The seasonally-adjusted figures took the jobless rate to 9.9 per cent and prompted Gillian Shephard, the Secretary of State for Employment, to cut short a business trip in Russia and fly back to London yesterday morning.

The increase in the jobless total was the 28th consecutive monthly rise and nearly double the figure expected by the financial markets.

Robert Lind, an economist with stockbrokers UBS Phillips and Drew, said: 'The size of the August increase surprised everybody after recent monthly rises of 20,000 and 30,000 a month. Three million unemployed is on the cards for early next year.'

Michael Forsyth, the Minister of State for Employment, said he was very concerned about unemployment and was reviewing measures to get people back to work.

'The UK economy is going through a difficult period, and this is reflected in today's figures. I am very concerned about the level of unemployment.'

He was criticised by Joyce Quin, Labour's employment spokeswoman, who said the figures showed 'yet more evidence of the Government's appalling economic mismanagement'.

The largest rises in unemployment again were in the South-west and South-east, where 20,500 joined the dole queues last month. The number of unemployed increased in all regions, leaving Northern Ireland (14.9 per cent), the North (11.4 per cent) and the West Midlands (10.8 per cent) with the highest jobless rates. The areas with the lowest rates were East Anglia (7.8 per cent) and the East Midlands (8.9 per cent).
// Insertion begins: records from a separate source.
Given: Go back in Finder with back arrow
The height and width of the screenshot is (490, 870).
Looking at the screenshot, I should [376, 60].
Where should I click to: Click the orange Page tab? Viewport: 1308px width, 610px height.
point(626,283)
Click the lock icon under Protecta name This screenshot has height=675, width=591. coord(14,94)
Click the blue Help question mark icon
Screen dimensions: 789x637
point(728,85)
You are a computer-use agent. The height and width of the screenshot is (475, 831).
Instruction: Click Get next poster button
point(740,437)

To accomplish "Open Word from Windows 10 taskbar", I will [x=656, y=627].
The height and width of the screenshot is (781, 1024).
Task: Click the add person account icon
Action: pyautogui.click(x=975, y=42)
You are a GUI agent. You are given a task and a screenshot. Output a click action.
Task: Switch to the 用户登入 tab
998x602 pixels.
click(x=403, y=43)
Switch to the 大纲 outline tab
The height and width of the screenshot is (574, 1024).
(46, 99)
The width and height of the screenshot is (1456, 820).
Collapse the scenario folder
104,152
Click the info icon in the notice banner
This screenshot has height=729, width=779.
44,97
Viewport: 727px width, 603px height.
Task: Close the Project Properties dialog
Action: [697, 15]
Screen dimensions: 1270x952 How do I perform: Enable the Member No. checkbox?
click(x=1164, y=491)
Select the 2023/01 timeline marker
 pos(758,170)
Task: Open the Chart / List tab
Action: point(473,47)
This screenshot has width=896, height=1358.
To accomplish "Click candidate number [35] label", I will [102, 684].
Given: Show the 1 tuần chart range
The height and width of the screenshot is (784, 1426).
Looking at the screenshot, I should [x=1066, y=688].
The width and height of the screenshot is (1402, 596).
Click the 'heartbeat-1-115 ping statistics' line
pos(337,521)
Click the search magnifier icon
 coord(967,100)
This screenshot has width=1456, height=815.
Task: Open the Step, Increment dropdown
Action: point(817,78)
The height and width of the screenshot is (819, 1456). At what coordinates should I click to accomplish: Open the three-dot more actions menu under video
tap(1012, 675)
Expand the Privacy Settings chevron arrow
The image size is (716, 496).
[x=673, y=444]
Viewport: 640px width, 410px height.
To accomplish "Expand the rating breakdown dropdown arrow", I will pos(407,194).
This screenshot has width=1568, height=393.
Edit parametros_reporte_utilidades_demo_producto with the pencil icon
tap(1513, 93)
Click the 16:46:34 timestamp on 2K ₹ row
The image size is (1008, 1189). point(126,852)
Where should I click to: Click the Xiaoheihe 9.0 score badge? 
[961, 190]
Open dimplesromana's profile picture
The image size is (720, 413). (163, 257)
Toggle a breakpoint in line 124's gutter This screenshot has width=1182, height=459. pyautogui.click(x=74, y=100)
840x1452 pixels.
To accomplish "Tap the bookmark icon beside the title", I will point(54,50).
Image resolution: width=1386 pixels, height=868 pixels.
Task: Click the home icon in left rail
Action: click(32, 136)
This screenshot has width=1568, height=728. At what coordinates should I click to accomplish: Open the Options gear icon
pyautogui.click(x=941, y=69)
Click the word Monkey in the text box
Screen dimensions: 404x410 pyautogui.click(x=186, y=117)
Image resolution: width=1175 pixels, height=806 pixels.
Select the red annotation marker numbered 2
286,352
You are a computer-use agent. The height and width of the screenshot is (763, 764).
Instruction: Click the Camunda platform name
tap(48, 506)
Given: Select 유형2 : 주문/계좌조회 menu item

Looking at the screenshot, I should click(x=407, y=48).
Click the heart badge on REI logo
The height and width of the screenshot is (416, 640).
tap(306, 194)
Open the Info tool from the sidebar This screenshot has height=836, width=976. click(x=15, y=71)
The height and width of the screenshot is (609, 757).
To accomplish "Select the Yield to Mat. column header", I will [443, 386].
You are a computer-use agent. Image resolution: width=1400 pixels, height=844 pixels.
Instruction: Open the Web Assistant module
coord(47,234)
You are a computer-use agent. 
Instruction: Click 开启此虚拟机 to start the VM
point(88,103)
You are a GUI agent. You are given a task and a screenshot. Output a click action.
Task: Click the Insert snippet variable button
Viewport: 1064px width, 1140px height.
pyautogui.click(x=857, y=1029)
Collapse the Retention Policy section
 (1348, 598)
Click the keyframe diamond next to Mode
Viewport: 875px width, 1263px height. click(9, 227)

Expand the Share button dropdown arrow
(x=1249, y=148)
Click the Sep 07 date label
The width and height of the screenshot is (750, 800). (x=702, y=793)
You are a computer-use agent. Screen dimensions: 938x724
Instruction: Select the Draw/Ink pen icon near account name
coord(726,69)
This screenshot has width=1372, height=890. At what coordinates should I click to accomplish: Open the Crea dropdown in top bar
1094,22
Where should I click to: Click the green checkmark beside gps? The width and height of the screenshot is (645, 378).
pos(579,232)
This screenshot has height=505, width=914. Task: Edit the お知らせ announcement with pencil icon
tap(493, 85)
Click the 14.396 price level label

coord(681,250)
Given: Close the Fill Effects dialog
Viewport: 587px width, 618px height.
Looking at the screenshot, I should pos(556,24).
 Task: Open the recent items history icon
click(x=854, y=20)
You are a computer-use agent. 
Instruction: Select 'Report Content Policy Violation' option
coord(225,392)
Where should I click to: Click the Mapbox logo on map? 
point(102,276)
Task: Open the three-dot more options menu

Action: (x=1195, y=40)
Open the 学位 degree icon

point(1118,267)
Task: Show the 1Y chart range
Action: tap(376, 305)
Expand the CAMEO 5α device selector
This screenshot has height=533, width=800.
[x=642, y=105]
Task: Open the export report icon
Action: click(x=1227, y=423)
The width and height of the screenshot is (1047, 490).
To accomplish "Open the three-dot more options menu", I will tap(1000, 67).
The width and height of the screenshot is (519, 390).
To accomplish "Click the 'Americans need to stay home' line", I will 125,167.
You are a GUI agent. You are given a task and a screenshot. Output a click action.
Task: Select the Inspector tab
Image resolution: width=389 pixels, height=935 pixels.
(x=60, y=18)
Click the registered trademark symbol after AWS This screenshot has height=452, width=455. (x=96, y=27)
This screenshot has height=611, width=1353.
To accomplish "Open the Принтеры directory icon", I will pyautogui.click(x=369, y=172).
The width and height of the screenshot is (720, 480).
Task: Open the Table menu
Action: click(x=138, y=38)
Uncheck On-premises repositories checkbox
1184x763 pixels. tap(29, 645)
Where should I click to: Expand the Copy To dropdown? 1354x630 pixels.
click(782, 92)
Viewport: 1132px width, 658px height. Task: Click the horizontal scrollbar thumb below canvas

The Government had better news on wages, indicating that inflation pressures remained moderate.

The annual increase in average earnings in the year to July was 6 per cent, down by a quarter of a per cent from the previous month and the lowest since 1980.

Unit wage costs in manufacturing in the three months to July rose 2.5 per cent from a year ago.

Economists said this reflected recent pay settlements around 4 per cent, lower earnings growth and the continuing shakeout in the workforce.